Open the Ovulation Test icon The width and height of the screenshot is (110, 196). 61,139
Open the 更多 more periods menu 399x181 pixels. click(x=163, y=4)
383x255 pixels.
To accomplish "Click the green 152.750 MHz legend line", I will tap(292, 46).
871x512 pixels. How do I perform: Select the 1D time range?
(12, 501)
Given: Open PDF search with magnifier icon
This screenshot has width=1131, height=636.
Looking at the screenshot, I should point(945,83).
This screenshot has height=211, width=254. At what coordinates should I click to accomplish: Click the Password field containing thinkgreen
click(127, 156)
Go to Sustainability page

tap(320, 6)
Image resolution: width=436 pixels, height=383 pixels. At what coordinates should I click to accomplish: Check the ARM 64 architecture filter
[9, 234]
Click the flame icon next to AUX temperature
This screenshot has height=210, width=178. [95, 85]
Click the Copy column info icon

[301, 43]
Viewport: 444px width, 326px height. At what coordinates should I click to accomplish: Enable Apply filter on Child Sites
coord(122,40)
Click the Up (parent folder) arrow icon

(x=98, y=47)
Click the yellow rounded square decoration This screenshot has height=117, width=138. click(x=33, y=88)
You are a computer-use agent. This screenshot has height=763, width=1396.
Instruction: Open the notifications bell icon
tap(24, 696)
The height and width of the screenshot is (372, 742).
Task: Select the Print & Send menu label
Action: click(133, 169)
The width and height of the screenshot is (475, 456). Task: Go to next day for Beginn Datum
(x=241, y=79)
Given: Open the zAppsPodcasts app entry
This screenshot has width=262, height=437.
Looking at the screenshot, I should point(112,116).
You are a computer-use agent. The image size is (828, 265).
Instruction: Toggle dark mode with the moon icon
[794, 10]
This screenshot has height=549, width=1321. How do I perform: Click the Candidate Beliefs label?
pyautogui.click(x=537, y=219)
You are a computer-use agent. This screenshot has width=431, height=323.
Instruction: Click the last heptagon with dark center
------------------------------------------------------------------------
# Task description
What lines in the entries above hold "agent"? Copy every one.

# Task result
You are a computer-use agent. This screenshot has height=763, width=1396.
You are a computer-use agent. The image size is (828, 265).
You are a computer-use agent. This screenshot has width=431, height=323.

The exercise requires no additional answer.